Кира больше не смотрела в окно, отчаянно щелкая зажигалкой. Она узнала пса, узнала эти страшные сверкающие глаза. Это был страж - страж из ее стен. Но ни к чему сейчас ломать голову, как он здесь оказался и с какой целью - исход ситуации, если она так и останется привязанной, в любом случае будет не в ее пользу. Впереди грохнул выстрел, потом другой, раздалось громкое низкое рычание, Юрий что-то дико заорал, машину бросило из стороны в сторону, но Кира не повернула голову. Стиснув зубы, она жгла веревку. Дым уже валил вовсю - пламя, пусть и крошечное, уверенно съедало нити одну за другой. Кира сделала отчаянный рывок, и остатки веревки вдруг лопнули. Ее руки все еще оставались связанными, но уже не были примотаны к дверце. Не поднимаясь, Кира торопливо, обдирая губы, зубами развязала несложный узел и стянула с рук веревку, оставившую на запястьях багровые полосы, зашевелила пальцами, и секундой спустя по рукам забегали острейшие противные иголочки. Она дернула ногами, потом села, и увидев это, Юрий что-то прокричал, потом, почти не глядя на нее, вскинул руку с револьвером и выстрелил. Кира дернулась в сторону, и пуля впилась в спинку диванчика, выбив пыль и клочья ниток. Тотчас же левое крыло машины снова вздрогнуло от сильного удара, в окне, уже густо покрытом трещинами и зияющем отверстиями от пуль, что-то щелкнуло, и внутрь упал выбитый треугольный кусочек стекла.
Веревку, стягивающую ее ноги, Кира пережгла намного быстрее, сбросила ее и рванулась было к правой дверце - выпрыгивать на такой скорости, конечно, чистое безумие, но и оставаться здесь немногим лучше. Ее пальцы уже почти коснулись ручки... и Кира вдруг медленно подвинулась обратно и села посередине диванчика, положив на старый ковер раскрытые ладони и глядя перед собой.
Она не знала, зачем так делает.
Но чувствовала, что так надо.
* * *
Жуткая псина наконец отстала, исчезнув где-то среди утренних сумерек, и Юрий облегченно вздохнул. Осторожно дотронулся до того места, где раньше было ухо, и охнул от боли, потом взглянул на стекло, которое держалось еле-еле - тронь - и осыплется. Снаружи по стеклу была размазана собачья кровь, и он удовлетворенно ухмыльнулся, но ухмылка тотчас исчезла, сменившись злой гримасой. Девка-то отвязалась, чего ж он сидит?!

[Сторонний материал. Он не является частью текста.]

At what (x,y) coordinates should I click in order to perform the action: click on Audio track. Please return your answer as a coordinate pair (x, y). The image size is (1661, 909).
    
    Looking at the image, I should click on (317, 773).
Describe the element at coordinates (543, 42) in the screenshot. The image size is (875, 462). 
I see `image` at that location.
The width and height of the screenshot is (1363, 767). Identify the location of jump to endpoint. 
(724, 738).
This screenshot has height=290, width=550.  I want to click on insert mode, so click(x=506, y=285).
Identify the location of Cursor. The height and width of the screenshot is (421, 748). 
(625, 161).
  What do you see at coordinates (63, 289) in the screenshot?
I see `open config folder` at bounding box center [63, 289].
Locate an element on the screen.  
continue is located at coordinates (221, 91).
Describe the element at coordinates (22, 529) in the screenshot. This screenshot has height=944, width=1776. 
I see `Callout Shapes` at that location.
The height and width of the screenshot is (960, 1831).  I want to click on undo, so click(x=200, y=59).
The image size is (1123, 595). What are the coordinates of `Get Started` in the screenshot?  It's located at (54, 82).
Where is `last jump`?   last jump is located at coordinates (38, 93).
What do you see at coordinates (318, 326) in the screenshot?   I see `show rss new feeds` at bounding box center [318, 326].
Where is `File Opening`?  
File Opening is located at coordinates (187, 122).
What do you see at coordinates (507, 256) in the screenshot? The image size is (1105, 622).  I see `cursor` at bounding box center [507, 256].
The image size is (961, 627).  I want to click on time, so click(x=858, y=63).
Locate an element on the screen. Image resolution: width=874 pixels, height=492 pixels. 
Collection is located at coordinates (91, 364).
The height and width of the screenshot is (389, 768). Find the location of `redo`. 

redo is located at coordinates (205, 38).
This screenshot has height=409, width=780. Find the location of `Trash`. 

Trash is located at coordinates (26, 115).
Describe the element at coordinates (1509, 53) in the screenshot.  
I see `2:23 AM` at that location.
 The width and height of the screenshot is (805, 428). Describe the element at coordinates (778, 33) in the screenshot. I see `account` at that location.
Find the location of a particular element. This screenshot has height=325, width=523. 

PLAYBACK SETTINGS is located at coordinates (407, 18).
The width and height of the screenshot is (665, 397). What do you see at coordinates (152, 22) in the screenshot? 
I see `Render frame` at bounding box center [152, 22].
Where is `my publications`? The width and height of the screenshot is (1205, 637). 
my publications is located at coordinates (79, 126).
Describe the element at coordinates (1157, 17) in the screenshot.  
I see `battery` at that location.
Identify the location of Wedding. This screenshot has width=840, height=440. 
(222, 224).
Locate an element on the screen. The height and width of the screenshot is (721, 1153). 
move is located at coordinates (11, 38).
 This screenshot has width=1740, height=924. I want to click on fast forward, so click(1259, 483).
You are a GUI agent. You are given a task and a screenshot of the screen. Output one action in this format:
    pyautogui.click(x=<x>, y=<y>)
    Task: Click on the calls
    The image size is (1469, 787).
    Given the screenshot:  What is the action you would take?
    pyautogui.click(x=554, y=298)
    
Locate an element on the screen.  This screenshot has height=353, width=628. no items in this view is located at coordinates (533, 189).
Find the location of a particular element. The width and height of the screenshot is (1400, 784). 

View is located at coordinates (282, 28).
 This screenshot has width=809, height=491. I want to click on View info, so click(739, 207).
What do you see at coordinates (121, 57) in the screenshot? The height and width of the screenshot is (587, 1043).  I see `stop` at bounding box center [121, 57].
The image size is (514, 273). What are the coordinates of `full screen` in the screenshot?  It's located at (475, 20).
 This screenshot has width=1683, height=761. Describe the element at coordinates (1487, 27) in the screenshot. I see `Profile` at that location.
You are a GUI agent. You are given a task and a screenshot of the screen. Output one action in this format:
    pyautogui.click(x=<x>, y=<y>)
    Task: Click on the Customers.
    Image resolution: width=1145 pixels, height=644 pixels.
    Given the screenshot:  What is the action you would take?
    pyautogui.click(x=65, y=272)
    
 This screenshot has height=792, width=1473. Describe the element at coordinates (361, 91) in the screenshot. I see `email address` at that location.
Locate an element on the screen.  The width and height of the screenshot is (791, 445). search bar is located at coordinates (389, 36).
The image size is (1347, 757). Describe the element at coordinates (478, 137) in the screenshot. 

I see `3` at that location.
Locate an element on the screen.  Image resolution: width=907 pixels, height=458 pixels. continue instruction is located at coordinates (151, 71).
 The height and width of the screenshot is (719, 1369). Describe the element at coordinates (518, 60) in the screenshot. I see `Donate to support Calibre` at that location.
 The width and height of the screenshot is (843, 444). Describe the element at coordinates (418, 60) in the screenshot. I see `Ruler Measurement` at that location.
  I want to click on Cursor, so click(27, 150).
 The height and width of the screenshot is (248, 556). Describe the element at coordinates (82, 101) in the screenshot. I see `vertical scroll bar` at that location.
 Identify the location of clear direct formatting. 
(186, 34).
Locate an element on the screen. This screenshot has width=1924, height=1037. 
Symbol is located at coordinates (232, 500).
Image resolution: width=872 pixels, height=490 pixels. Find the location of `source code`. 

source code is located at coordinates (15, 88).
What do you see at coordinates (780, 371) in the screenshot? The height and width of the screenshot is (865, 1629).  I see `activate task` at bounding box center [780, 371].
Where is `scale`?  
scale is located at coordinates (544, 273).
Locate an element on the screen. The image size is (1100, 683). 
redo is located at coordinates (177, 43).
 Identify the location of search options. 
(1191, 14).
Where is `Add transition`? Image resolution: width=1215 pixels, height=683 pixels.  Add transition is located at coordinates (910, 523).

Удерживая руль одной рукой, Юрий обернулся и судорожно сглотнул.
Кира аккуратно сидела на диванчике, сдвинув колени, и смотрела точно на него, улыбаясь - слегка, затаенно, как-то заговорщически. Сейчас, даже несмотря на испачканное кровью лицо и всклокоченные волосы, она казалась необыкновенно хороша - да что там хороша... самая красивая женщина, которую он когда-либо в жизни видел, и самая сексуальная. К ней тянуло - тянуло беспредельно, что-то такое исходило от нее мощными толчками - даже от кончиков ее аккуратно лежащих на сиденье пальцев - что-то такое, что хотелось бросить к черту руль, хоть машина и мчалась на предельной скорости, кинуться туда, к ней, содрать с нее одежду и взять женщину - немедленно, много раз подряд... Он дернул губами, задохнувшись, и ее улыбка стала шире и в ней появилось понимание... только вот в ее глазах никакого понимания не было. Они смотрели на него в упор - широко раскрытые, страшные, густо черные, словно в глазницах Киры плескалась расплавленная смола, и из этой черноты ослепительно сияли золотом пронзительные суженные зрачки, и казалось, что они, словно раскаленные золотые иглы, пронзают его глаза до самого мозга.
- Смотри на дорогу, - произнесла она, и голос ее оказался низким, растянутым, словно время вдруг загустело. Юрий послушно повернул голову и вцепился пальцами в руль, глядя на ровное полотно трассы, потом выбил локтем остатки стекла и уставился влево, где неслись стоящие у обочины пылающие факелы - огромные, как телеграфные столбы. Ручки факелов устремлялись в чудовищную высь, навершия отливали бронзой, пламя колыхалось и жарко трещало, заливая дорогу кроваво-красным светом, мешавшимся с мертвенным жалким светом фар. Скалы исчезли. Просыпающееся утро тоже куда-то подевалось - над трассой снова висела ночь - плотная, беззвездная, первобытная, пронзенная красными нитями отсветов.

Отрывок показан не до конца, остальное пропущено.